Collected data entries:
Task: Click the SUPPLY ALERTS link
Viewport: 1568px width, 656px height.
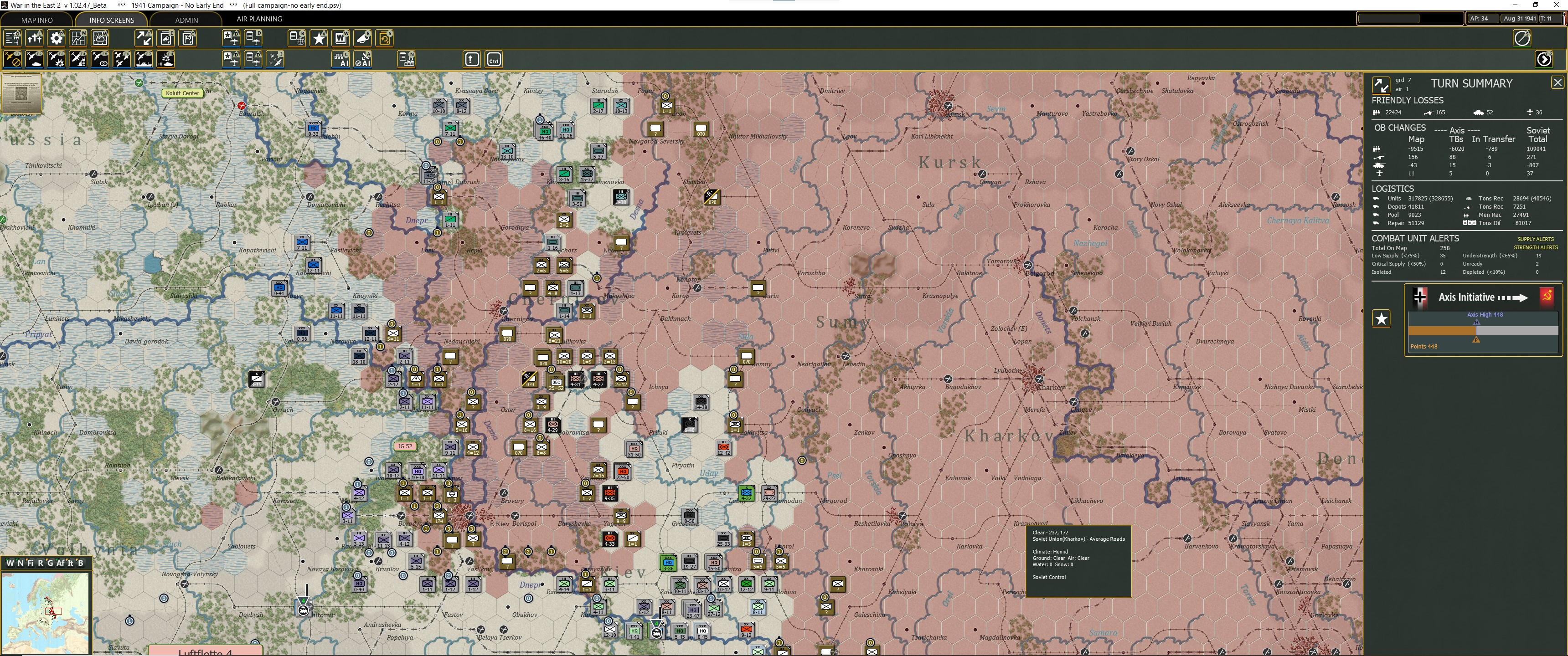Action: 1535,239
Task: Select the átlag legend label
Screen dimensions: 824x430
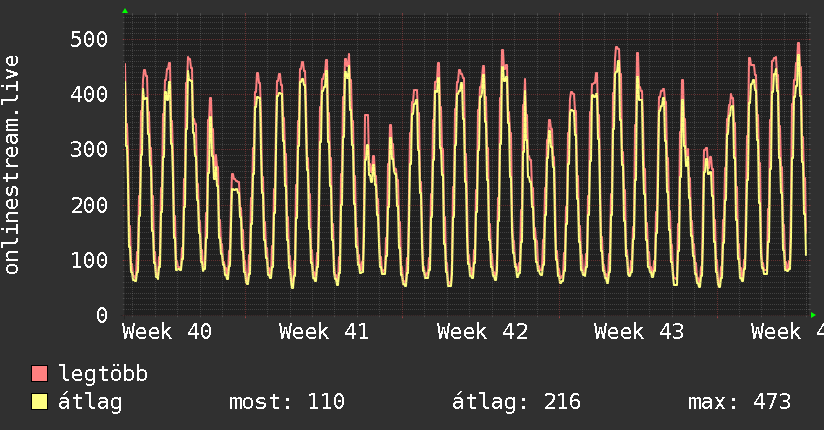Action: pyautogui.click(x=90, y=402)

■ **Your instructions**
Extract exactly the lines from the one containing "Task: Select the átlag legend label" through the last line of the records above, both included, and leave out the pictures.

■ **Task result**
Task: Select the átlag legend label
Screen dimensions: 824x430
Action: pyautogui.click(x=90, y=402)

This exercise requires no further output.